╭──

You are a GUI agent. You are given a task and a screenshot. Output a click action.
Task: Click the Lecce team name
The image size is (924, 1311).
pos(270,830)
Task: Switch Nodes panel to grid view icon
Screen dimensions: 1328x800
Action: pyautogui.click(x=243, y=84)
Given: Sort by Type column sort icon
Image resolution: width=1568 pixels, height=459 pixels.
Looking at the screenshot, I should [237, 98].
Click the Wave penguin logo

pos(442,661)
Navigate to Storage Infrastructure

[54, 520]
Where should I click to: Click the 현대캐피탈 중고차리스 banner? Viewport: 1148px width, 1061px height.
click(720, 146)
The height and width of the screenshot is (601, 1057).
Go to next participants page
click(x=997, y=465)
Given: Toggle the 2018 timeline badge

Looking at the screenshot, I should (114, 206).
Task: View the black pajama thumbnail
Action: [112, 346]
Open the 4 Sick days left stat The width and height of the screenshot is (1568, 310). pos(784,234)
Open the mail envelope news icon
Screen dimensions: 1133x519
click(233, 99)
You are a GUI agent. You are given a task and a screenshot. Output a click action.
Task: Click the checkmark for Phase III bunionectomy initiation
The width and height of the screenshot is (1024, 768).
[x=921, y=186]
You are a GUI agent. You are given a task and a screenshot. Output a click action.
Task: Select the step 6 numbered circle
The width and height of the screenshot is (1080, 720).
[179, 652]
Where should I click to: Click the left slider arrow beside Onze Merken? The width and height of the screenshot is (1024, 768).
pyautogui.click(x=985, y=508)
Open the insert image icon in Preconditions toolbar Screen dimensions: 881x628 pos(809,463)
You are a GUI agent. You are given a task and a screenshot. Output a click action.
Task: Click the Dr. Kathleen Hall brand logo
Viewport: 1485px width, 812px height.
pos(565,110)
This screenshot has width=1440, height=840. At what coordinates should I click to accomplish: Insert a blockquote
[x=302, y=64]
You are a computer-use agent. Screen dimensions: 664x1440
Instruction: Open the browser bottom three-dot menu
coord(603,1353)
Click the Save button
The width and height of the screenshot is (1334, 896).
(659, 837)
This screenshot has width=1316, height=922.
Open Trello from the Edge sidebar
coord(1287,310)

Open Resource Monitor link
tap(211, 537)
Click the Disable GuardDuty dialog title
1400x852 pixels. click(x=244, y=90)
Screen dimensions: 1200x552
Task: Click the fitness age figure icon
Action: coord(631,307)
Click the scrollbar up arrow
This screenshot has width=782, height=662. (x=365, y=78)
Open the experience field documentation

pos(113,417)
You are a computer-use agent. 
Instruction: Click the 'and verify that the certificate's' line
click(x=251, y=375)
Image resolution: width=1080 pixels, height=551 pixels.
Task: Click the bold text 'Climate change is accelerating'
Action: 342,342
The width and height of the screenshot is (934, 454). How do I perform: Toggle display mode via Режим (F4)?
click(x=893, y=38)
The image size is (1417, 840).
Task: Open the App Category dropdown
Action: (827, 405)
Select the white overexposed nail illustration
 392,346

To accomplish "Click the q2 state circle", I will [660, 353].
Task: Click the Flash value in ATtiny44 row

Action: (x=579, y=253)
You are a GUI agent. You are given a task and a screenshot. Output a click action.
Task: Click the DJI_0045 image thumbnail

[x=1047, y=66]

╰──

## What to do
Identify the lines above that contain the word "computer", then copy them.

## Expected output
You are a computer-use agent. Screen dimensions: 664x1440
You are a computer-use agent. 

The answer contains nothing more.